* Task prompt
In the passage addressed to Oxfam, take the part that opens with "Some 25 years" and closes with "people at Oxfam." and write it out again, swapping "old clothes" for "used clothing".

* Selected passage
....

Some 25 years ago, I lived in London. I remember that at odd places on different streets, there would be Oxfam outlets where earnest individuals would collect old clothes for distribution among the poor. A worthy Dharmic and Christian act, if I may say so, even at the risk of offending the woke secular sensibilities of people at Oxfam.

Dear Oxfam, I strongly recommend that you go back to your business of distributing “old clothes to the poor”. Stop issuing reports on economics, income, wealth and so on. These are subjects that you are clearly unacquainted with. There is no point in making comical fools of yourselves. This will only end up hurting the very desirable old clothes business. Additionally, I would also request you to stay away from making sweeping generalisations about India, again a subject which your staff seem to be massively ignorant about. Silence about India would suit you best.

There is a discipline called Positive Economics that you would do well to learn about. This discipline tries to describe signals, behaviour and incentives as they exist in the real world, not as they would exist in the utopian world of Normative Economics. Here are some elementary Positive Economics propositions that I make:

Proposition 1: Oxfam needs poverty. If there were no poverty in the world, there would be no need for Oxfam.

Proposition 2:  Since you need poverty, you and your staff have an incentive to perpetuate poverty in the world, doesn’t matter what your normative moral motivations are. Poverty provides your staff with secure employment. In recent times, poverty has also provided you with warm sanctimonious good feelings even as you spout inane, banal, trite and quite frankly foolish things while demonstrating your lofty concerns for the poor.

Proposition 3: Irrespective of the motives or ethics involved, you are likely to produce reports and recommendations that would meet the goal enunciated in Proposition 2, namely, the perpetuation of poverty.

Proposition 4: The enormously silly recommendations made in the 2022 report on India, if followed by governments around the world, will definitely result in poverty being perpetuated. This report is a brilliant example of how you are trying its best to ensure that you continue to exist and prosper for years to come, because I am sure that you are convinced that many countries will adopt your misguided poverty-inducing ideas.

....

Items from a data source
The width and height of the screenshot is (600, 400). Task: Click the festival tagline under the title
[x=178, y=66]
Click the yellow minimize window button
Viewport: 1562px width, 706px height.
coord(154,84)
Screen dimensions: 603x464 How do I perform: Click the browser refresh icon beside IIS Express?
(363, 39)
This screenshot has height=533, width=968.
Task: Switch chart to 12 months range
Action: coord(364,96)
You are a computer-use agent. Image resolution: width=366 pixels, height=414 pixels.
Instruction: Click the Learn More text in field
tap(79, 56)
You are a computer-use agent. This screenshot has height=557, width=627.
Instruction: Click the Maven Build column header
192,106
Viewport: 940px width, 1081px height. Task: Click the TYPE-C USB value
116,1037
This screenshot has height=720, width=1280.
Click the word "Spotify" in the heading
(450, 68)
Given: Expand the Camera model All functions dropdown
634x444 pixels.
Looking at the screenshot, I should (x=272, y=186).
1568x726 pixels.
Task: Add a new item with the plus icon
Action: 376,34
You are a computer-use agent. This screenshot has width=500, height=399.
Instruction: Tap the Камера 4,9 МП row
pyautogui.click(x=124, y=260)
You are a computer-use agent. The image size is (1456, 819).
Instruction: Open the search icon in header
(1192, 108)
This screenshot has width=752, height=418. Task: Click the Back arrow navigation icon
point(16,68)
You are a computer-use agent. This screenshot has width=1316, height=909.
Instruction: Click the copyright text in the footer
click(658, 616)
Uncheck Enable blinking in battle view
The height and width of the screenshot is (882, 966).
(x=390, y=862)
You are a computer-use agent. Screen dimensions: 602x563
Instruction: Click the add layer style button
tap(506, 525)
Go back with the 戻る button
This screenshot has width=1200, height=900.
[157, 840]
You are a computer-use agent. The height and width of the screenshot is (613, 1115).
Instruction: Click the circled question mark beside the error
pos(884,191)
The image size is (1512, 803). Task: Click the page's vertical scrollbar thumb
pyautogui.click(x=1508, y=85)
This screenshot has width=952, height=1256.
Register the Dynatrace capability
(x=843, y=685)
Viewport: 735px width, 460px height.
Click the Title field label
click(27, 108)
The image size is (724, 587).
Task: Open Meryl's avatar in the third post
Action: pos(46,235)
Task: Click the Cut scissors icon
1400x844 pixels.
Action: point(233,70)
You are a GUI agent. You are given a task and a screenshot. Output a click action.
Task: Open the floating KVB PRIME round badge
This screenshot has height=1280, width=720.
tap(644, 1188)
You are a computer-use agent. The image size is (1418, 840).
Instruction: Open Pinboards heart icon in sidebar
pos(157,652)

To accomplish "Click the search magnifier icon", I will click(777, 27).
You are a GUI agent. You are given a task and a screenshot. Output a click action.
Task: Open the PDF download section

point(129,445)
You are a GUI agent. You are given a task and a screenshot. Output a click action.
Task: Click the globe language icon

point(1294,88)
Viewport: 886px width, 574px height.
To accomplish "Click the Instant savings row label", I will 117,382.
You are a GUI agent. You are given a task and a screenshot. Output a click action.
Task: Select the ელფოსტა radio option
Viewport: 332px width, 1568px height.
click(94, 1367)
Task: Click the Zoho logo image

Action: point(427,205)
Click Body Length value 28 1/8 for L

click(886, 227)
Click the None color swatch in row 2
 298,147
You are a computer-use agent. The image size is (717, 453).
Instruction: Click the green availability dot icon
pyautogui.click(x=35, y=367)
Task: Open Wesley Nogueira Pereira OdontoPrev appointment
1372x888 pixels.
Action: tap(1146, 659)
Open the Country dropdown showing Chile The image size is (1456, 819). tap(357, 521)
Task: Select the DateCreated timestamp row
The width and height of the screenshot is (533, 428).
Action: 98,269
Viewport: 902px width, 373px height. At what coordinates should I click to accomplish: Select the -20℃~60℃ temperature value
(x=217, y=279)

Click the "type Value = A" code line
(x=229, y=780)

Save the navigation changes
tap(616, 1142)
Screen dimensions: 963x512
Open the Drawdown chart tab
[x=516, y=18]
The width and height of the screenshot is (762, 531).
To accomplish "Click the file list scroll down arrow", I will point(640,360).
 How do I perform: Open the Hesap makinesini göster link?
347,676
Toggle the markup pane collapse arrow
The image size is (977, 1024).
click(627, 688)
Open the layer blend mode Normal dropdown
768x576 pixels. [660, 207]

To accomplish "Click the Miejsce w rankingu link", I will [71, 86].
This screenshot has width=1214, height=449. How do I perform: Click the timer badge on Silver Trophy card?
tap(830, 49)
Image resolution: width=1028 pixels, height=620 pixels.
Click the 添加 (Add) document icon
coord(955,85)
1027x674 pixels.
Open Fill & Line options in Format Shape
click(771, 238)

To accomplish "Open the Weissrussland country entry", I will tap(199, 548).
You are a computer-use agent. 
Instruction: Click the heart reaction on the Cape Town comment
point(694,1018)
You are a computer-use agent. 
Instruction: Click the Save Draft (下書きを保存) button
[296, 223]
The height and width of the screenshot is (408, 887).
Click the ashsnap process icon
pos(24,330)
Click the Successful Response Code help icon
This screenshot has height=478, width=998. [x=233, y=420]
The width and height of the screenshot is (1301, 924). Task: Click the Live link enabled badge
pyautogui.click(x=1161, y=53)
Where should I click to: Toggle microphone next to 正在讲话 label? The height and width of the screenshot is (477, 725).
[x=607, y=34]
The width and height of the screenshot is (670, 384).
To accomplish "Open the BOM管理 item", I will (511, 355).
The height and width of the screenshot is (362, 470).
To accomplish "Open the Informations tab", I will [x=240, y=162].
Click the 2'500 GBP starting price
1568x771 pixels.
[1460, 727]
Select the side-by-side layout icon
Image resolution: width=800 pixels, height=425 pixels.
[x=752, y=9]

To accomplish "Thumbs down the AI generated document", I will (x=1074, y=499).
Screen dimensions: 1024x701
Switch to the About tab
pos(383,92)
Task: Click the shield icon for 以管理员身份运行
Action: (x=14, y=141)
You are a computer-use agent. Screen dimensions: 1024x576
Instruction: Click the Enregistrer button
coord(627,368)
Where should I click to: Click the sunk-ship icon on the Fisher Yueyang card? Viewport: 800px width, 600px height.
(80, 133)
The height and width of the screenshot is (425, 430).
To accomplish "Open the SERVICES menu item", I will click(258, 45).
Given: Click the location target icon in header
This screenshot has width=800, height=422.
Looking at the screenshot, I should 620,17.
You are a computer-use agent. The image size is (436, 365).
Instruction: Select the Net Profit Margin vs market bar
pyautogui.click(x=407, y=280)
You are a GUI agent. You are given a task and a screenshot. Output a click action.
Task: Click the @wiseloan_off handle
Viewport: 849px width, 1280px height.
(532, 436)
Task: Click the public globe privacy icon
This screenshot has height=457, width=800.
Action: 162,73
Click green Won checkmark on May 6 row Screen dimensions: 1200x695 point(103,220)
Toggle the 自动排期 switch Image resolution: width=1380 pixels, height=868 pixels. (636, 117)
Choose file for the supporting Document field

....

* Output for this task
Some 25 years ago, I lived in London. I remember that at odd places on different streets, there would be Oxfam outlets where earnest individuals would collect used clothing for distribution among the poor. A worthy Dharmic and Christian act, if I may say so, even at the risk of offending the woke secular sensibilities of people at Oxfam.